Over her many years in track and field, Brit Townsend has collected all kinds of singlets, jackets and sweatshirts from various meets, stuff she just can’t bring herself to throw out.

The former Olympian and current SFU track and cross-country coach calls it her “vintage clothing” collection.

Her daughter Addy, a fast-improving middle distance runner, will occasionally rummage through the assortment for something to wear, perhaps to use for inspiration. It’s a little bit of history being passed on. Which, in a way, is what Addy will try to do at this year’s Vancouver Sun Harry Jerome International on June 14.

She will wear a bright orange, crew-neck Jerome sweatshirt of a certain vintage to Swangard Stadium, hoping that, if the conditions are optimal and the stars align, she will be the one doing the passing on, making history by topping her mom’s personal best in the 800 metres. 

“It’s like home,” Addy, 24, says of Swangard and the long-running Jerome meet. “I’ve been going to the Jerome since just after I was born. I’ve got this old sweatshirt of my mom’s that she got from the Jerome years ago. It’s orange and it’s got the (sponsor) Vancouver Sun logo on the back. I’m going to be wearing that just to keep the tradition alive.”

Addy, long-limbed and willowy, raced the 1,500 at the Jerome in 2021 when she also paced the 800 through 400 metres. This year, she’s scheduled to race the 800 with a decent chance based on recent results to become the ninth Canadian woman to go under the magical two-minute mark for the sternest test of speed and endurance.

After injury and illness setbacks early in her SFU career, Addy had a huge breakthrough in April, 2021, taking three seconds off her personal best in the 800 with a time of 2:03.47. This April, running with early-season confidence and excitement, she lowered her PB by two more seconds by running 2:01.24 at a meet in Azusa, Calif.

“I think for me, it’s been believing in myself and believing in the evidence from training,” says Addy, a former high school soccer player who didn’t get serious about track until Grade 12. “Now, when I step on the track, I look at all the workouts and think why not me, why doubt yourself, just run like it’s practice.”

Brit was seventh in the 1984 Olympics in the 1,500, and for a time held the Canadian record at that distance and in the 800 at 2:00.02. It’s a time Addy, with a heightened sense of her potential, now believes is clearly within reach.

“Oh man, if that happens, I wouldn’t know if I should laugh or what, probably just hug her and say sorry. I think honestly, it’s what she’s kind of hoped for me, coming into this sport. It would be a really special moment. She’ll probably have some jokes, but she’ll be so happy.”

Brit initially shrugs off the thought of Addy beating her 40-year-old mark.

“There’s lots of people I’ve coached who’ve done that.”

Yeah, but none of them were your own daughter.

“I’d be thrilled if she can do that,” says Brit. “Right now, it’s just a matter of patience with the process, not focussing on the outcome too much.
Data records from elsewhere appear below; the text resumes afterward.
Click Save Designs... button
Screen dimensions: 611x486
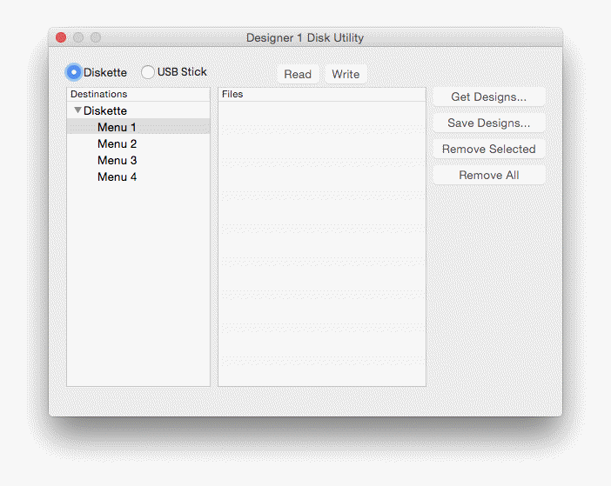488,123
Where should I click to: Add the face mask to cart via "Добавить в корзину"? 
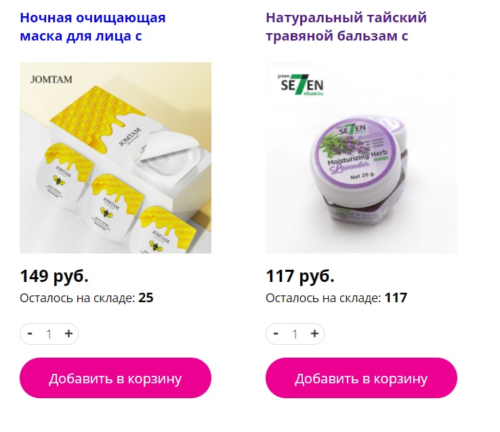[x=115, y=378]
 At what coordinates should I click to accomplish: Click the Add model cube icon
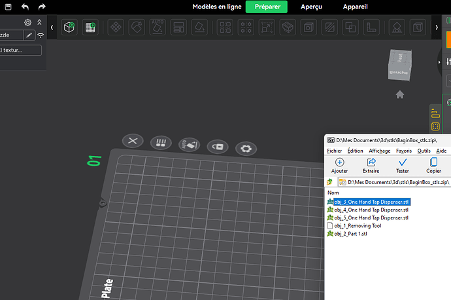[69, 28]
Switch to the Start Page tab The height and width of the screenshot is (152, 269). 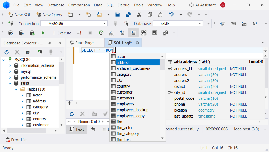tap(82, 43)
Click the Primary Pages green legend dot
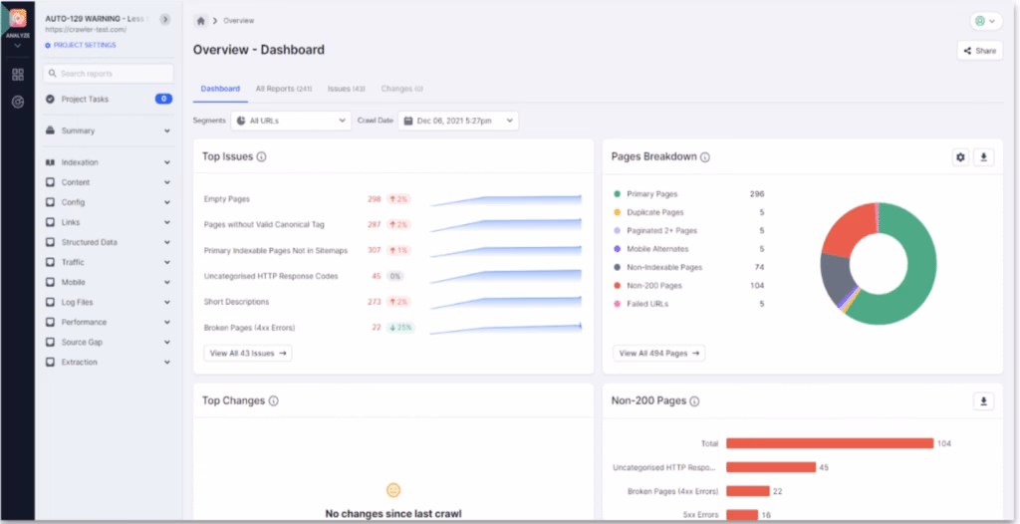Viewport: 1020px width, 524px height. [618, 194]
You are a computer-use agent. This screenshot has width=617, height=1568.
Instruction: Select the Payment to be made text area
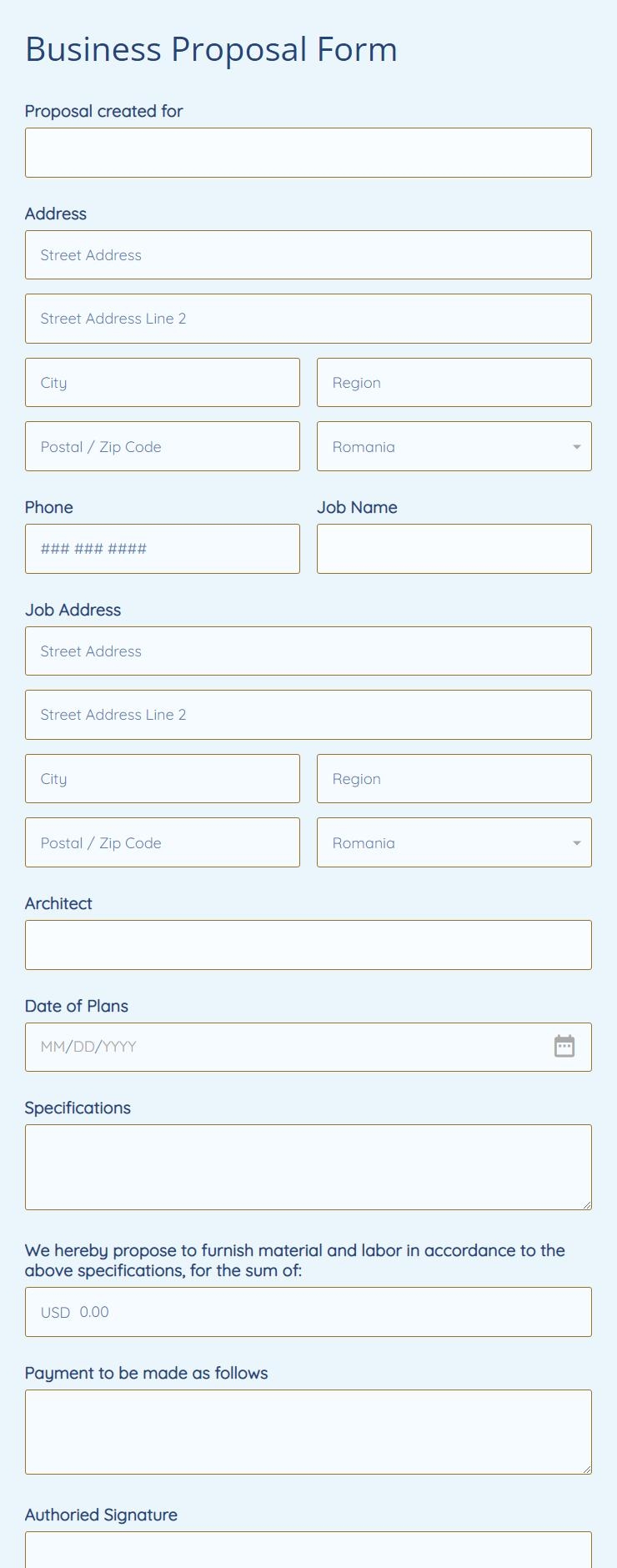(309, 1431)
She’s excited about where she’s at. She’s healthy, she’s strong and approaching races with more composure than she’s ever had.”

For her part, Addy says the frustration of losing time and training to ankle injuries and mono and races being disrupted by Covid has eased. There is a real clarity of purpose now.

“Totally. I haven’t seen more clearly than I have now. I trust everything. I’ve always trusted mom and the training. I see how all the recovery, all my weight training, it’s like ‘Wow, those really matter, they do make you a better run and create those big jumps I’ve seen the last two years.

“The next obvious step is two (minutes) flat. In my mind, I never go into a race saying I need to make this mark, it doesn’t work for me. But if I do the little things and not worry about outcome, just focus on the process and keep doing all the things I’m doing, I know it will come. I want to keep getting faster.”

The women’s 800 could be one of the marquee events at the Jerome.

Also scheduled to compete are SFU grad Lindsay Butterworth, a 2020 Olympian with a personal best of 1:59.21 and a training partner of Townsend, Pembroke, Ont.’s Madelaine Kelly, who ran a 1:59.83 personal best on May 6, and SFU senior Alison Andrews-Paul, a New Zealander who clocked a 2:01.43 in April, a nearly six-second improvement on her personal best.

Butterworth, who is racing Diamond League events in Europe this spring, will almost certainly qualify on world-ranking points for the World Athletics Championships at Eugene, Ore., in July.  Kelly and Townsend are currently just inside the top 48 in points to qualify, but could solidify a spot by going under the 1:59.50 qualifying standard.

Three-time Olympian Melissa Bishop-Nriagu, a 2015 worlds silver medallist and Jerome favorite, is pregnant and not competing this summer.